The domain of an exponential functions\(y = {a^x},\;a > 0\)and\(a \ne 1\)is the set of real values.

That is,\( - \infty < x < \infty \).

Find the domain of the function \(g(t) = \sin \;\left( {{e^x} - 1} \right)\)

(a)

Notice that the sine function is defined on all real numbers and the exponential function also is defined for all real numbers.

Thus, the function \(g(t) = \sin \left( {{e^t} - 1} \right)\) is defined on set of all real numbers.

Therefore, the domain of the function is whole \(R\).
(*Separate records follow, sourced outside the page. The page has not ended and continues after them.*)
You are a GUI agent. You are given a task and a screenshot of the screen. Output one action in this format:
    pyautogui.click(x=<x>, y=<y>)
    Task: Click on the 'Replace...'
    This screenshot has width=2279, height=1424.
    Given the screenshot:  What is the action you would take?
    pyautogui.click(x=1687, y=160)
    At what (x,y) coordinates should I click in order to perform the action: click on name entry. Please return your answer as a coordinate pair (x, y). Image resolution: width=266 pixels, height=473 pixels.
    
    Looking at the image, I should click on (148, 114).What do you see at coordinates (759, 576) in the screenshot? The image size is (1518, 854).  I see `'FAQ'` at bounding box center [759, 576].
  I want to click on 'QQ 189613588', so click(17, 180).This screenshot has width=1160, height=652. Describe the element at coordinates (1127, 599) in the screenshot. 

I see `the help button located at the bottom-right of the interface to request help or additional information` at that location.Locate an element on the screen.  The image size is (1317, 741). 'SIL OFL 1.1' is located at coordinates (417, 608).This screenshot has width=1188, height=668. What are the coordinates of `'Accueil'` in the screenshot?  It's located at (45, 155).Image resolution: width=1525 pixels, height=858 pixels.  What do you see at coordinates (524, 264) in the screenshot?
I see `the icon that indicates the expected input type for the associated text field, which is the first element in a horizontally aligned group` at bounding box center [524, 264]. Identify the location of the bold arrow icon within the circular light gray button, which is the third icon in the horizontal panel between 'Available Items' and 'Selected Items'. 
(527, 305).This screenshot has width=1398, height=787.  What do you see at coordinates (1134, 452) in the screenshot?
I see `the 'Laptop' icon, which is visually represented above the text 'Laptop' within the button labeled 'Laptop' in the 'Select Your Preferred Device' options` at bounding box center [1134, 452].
Thus, the interval notation of the domain of the function is \(( - \infty ,\infty )\).

Find the domain of the function \(g(t) = \sqrt {1 - {2^t}} \)

(b)

Since, the radicand cannot take negative values, \(1 - {2^t} \ge 0\).

Thus, \(1 \ge {2^t}\).

Express 1 as a power of 2 and obtain the value of \(t\) as follows:

\(\begin{array}{c}{2^0} \ge {2^t}\\0 \ge t\\t \le 0\end{array}\)

Thus, the function \(g(t) = \sqrt {1 - {2^t}} \) is defined when \(t \le 0\).

Therefore, the domain of the function is \(t \le 0\).

Thus, the interval notation of the domain of the function is \((\infty ,0)\).